In the entries below, find the line with "You are a computer-use agent. 800x542 pixels." and the line with "Given: Edit the Pine Path run"; give again those lines and every line between them, exactly.

[Start of section]

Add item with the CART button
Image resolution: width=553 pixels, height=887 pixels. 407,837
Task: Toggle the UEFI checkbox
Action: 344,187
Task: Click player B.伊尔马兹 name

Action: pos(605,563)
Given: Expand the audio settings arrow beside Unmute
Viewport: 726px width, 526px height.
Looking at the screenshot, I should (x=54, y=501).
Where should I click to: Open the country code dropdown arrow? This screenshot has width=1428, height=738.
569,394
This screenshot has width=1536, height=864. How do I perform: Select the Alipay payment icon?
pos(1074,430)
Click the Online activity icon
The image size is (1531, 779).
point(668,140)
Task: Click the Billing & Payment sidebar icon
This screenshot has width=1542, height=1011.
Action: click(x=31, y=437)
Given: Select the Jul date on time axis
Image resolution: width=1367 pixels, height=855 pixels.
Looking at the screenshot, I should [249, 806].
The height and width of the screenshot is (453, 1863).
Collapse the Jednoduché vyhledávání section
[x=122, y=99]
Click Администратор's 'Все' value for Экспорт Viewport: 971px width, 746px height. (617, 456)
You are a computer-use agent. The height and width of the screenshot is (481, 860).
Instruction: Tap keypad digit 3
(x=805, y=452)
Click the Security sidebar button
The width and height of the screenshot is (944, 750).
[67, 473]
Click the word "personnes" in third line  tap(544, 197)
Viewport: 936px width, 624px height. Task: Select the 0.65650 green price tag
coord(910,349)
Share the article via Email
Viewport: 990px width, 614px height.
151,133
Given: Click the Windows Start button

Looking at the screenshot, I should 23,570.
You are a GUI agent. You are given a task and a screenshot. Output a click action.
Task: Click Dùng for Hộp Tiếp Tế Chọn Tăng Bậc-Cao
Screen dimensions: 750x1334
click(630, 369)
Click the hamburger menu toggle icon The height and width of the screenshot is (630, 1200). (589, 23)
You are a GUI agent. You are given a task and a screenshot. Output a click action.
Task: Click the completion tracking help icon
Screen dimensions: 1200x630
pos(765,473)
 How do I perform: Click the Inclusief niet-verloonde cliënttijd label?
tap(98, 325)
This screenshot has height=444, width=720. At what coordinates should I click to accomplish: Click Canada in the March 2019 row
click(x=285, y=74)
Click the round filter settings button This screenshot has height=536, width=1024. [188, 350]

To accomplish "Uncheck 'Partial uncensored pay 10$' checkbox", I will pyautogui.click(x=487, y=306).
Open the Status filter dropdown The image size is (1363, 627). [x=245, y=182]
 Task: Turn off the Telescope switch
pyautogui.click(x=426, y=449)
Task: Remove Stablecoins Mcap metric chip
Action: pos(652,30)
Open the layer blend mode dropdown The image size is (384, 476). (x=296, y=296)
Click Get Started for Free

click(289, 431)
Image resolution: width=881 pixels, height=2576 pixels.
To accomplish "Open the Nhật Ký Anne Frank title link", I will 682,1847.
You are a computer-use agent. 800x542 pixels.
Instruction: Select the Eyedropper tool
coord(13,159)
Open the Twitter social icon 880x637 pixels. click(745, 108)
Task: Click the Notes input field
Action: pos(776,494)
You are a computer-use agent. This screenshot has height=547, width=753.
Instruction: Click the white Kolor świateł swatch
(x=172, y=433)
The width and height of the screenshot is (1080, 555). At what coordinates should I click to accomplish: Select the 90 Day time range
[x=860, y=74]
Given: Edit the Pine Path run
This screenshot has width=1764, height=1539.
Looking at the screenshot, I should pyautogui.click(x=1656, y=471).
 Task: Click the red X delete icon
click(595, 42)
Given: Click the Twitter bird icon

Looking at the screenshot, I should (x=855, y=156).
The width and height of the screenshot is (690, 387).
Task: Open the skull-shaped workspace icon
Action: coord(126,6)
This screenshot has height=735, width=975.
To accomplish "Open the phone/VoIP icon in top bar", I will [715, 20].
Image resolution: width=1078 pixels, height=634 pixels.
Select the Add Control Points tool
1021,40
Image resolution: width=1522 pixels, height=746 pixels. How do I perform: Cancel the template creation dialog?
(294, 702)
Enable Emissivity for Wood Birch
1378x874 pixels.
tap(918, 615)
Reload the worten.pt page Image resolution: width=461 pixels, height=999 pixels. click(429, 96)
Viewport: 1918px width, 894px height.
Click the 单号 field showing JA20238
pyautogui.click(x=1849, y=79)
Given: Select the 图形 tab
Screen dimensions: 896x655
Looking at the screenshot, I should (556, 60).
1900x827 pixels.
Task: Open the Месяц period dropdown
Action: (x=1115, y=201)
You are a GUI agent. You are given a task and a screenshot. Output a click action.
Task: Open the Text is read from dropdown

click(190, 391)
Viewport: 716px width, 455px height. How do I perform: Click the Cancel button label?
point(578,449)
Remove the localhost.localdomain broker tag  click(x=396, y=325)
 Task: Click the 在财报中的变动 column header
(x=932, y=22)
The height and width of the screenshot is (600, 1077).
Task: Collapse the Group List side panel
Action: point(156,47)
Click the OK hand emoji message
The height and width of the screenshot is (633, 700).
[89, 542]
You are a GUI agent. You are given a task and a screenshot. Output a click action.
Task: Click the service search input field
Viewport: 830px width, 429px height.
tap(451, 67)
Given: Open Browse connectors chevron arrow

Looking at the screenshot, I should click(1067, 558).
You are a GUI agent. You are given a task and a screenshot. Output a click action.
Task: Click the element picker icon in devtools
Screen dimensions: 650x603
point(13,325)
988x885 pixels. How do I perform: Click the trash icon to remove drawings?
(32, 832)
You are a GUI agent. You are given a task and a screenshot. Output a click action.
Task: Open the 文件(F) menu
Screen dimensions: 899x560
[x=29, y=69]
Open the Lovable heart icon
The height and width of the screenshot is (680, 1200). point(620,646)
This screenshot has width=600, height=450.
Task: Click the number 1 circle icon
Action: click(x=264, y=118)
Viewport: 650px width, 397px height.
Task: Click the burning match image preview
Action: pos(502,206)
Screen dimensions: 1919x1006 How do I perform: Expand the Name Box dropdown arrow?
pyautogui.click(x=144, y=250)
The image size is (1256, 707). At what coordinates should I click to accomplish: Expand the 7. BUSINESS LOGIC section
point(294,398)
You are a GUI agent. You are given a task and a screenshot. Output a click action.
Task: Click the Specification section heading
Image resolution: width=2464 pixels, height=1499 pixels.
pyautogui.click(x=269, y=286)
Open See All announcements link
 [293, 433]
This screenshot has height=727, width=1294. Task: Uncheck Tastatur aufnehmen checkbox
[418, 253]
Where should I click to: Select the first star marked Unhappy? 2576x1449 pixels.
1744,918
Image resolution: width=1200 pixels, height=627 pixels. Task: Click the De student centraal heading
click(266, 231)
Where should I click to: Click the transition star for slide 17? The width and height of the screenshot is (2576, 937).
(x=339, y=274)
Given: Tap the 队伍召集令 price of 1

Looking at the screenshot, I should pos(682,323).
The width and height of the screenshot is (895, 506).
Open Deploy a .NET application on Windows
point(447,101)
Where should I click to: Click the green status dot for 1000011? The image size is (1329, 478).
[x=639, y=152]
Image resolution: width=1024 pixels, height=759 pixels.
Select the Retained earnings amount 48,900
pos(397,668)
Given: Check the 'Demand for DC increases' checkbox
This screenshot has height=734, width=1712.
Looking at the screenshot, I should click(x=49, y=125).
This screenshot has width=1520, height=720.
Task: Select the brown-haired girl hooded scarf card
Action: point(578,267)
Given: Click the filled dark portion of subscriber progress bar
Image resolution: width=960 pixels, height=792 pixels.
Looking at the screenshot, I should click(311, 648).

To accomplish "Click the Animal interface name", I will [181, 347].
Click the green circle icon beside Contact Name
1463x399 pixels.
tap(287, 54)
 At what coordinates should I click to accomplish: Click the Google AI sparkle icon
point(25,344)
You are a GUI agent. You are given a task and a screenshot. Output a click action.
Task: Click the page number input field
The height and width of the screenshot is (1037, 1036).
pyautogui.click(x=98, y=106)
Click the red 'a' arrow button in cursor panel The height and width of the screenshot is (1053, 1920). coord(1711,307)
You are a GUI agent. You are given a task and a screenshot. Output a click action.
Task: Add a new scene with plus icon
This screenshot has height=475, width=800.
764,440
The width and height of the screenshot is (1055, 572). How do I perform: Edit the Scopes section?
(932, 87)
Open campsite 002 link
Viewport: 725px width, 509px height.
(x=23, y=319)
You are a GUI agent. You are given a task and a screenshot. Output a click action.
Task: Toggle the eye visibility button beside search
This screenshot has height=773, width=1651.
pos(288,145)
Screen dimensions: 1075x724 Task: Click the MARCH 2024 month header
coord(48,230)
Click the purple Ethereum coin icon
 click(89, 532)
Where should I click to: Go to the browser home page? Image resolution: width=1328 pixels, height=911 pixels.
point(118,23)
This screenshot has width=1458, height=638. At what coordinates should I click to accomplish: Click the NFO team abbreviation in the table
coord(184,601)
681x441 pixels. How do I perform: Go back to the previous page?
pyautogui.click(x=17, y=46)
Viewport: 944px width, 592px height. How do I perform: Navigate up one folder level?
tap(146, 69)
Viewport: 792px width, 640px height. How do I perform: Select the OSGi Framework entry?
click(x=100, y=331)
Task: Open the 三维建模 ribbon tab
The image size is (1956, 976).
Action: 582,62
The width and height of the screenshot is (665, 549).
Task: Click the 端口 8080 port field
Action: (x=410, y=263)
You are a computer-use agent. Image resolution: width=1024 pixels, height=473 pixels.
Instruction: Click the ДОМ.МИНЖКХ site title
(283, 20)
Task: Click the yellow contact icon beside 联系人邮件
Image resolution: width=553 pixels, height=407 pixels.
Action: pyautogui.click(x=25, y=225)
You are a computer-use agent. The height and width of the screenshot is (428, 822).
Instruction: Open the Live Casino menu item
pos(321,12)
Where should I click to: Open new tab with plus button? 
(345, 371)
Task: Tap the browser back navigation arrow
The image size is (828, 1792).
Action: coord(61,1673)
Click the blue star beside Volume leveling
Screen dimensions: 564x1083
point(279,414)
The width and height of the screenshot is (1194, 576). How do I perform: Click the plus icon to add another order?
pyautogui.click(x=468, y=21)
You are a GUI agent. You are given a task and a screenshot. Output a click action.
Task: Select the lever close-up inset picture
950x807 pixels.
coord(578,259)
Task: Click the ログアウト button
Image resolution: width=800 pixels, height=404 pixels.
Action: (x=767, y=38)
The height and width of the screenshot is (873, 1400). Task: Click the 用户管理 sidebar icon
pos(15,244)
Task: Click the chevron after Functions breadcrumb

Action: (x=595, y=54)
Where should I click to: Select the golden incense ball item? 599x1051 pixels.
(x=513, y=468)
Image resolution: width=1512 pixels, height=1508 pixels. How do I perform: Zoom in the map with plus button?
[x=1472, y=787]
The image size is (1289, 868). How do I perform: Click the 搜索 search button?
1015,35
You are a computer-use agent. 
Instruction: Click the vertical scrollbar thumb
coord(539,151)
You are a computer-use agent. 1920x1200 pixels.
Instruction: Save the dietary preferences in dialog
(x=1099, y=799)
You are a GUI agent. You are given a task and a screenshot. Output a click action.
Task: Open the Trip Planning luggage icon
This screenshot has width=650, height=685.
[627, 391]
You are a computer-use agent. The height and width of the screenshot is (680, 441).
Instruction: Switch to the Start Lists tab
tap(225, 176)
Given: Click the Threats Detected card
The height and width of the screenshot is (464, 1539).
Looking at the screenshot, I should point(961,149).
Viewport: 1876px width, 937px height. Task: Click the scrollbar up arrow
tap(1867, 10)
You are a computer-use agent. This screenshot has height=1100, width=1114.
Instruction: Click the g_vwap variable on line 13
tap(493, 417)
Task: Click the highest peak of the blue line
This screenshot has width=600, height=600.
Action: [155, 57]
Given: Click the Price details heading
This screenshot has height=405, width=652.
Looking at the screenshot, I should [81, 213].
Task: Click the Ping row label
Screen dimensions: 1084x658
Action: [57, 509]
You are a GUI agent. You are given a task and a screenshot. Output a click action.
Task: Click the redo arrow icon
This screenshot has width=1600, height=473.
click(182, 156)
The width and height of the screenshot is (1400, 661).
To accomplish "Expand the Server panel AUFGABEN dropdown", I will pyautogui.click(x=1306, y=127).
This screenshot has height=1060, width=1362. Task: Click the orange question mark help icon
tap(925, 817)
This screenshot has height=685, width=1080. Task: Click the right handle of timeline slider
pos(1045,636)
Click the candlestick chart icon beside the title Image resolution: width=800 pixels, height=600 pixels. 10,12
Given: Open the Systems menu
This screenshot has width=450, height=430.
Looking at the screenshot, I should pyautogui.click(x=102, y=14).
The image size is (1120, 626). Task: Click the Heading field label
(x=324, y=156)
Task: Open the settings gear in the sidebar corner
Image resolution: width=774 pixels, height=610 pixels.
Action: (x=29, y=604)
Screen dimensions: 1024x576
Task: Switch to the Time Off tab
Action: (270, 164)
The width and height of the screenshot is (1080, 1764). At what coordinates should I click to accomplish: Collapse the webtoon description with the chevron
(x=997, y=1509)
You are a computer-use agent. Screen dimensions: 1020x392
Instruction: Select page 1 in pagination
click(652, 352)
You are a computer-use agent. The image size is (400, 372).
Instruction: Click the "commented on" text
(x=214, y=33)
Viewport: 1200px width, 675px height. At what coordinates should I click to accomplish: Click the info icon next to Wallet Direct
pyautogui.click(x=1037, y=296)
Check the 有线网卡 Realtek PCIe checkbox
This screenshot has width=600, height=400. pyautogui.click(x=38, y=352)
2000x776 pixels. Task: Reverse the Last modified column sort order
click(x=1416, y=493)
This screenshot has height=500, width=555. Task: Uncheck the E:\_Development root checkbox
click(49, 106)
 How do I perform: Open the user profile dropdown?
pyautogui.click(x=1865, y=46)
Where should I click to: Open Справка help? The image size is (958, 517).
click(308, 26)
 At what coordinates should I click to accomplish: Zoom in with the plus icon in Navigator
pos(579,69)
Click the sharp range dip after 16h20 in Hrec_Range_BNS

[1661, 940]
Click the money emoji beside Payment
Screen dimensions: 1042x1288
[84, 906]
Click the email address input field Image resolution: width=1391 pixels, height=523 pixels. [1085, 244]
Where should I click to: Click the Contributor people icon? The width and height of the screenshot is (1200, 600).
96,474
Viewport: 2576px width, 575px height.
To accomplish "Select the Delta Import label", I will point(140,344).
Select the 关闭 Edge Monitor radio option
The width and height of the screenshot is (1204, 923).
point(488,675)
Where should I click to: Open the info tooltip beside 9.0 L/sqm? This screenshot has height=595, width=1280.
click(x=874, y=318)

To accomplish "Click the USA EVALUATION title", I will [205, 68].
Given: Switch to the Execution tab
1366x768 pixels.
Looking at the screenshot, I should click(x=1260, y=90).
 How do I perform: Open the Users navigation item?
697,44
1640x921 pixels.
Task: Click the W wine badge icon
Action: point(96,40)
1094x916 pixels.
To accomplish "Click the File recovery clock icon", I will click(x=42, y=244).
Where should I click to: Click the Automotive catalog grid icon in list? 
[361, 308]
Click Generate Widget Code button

[End of section]

Written answer —
You are a computer-use agent. 800x542 pixels.
Instruction: Select the Eyedropper tool
coord(13,159)
Open the Twitter social icon 880x637 pixels. click(745, 108)
Task: Click the Notes input field
Action: pos(776,494)
You are a computer-use agent. This screenshot has height=547, width=753.
Instruction: Click the white Kolor świateł swatch
(x=172, y=433)
The width and height of the screenshot is (1080, 555). At what coordinates should I click to accomplish: Select the 90 Day time range
[x=860, y=74]
Given: Edit the Pine Path run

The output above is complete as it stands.